| name | domain-media |
| description | Media & entertainment domain knowledge: content catalogs, participation tables, ranking determinism. |
Media & Entertainment
WARNING: Use the Broadest Table Available
BEFORE writing any JOIN, check: does the project have BOTH a broad table (all content types) AND narrow tables (one content type only)?
IF YES - ALWAYS join to the broad table. Joining to a narrow table silently drops all rows for other content types. A model called podcast_engagement does NOT mean you join only to a podcasts table when a broader all_content table exists - the model name describes what the output represents, not which source rows to include.
IF NO - there is only one content table. Use it.

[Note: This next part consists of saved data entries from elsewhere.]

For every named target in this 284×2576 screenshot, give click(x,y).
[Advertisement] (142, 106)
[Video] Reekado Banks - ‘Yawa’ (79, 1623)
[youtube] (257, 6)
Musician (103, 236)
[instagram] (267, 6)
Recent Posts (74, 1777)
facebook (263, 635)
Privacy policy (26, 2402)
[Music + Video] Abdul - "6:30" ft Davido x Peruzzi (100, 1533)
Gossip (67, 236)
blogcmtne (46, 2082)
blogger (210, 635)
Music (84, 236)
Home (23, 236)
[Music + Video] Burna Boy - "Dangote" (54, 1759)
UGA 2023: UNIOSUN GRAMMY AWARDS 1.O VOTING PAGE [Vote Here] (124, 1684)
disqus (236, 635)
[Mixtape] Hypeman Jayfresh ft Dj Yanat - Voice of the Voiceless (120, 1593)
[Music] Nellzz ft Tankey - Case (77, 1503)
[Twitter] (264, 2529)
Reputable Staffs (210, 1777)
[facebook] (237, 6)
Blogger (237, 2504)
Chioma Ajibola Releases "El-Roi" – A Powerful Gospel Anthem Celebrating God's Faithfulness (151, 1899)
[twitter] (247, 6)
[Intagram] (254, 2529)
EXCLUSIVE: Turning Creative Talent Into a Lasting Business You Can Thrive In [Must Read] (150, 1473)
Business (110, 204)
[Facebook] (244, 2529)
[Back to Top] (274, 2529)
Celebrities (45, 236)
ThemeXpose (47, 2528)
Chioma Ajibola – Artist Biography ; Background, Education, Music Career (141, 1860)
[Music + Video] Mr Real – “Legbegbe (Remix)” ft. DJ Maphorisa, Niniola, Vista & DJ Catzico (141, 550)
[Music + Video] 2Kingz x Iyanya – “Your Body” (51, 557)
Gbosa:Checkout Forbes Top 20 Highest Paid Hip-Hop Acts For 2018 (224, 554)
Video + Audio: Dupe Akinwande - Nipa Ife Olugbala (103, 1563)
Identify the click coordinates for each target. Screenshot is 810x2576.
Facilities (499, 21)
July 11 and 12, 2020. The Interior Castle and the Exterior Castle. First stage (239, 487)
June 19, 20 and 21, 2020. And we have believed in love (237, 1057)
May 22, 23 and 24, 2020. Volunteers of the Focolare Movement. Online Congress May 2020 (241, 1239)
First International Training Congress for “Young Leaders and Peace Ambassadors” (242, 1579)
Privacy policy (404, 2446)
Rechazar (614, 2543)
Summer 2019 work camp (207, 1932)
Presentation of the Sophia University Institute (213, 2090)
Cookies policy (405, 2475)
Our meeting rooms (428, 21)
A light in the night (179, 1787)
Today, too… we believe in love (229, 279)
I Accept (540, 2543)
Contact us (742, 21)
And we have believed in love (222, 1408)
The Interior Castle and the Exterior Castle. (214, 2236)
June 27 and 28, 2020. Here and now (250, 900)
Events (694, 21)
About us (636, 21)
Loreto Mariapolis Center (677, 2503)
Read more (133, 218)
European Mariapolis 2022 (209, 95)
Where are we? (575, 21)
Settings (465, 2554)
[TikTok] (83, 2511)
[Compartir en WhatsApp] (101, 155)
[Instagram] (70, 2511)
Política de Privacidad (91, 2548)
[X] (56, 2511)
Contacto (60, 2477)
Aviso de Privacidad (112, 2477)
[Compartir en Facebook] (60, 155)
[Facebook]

To verify: run SELECT COUNT(DISTINCT <key>) FROM <broad_table> and compare to SELECT COUNT(DISTINCT <key>) FROM <narrow_table>. If the broad table has MORE distinct entities, you MUST use it.
Participation Tables
Tables that record WHO participated in WHAT (credits, casts, rosters, lineups, contributors) contain ALL participant types - actors, directors, producers, writers, coaches, players.
Do NOT filter by participant type based on the model name or task description. The participation table defines the population. Include all rows unless the YML description contains an explicit filter condition.
Driving Table
When aggregating content metrics, drive FROM the participation/event table (credits, views, ratings, matches), not the content table (movies, players, tournaments). The participation table has one row per event - that is the correct grain.
Ranking and Scoring
When ranking entities (top-N, best-rated, most-X), use ROW_NUMBER() with a deterministic tiebreaker - the entity's primary key as the final ORDER BY term. Ordering by a non-unique column (rating, count) alone produces different rankings on each run.
NEVER use DENSE_RANK() for top-N selection - DENSE_RANK() can return more than N rows when ties exist at the boundary.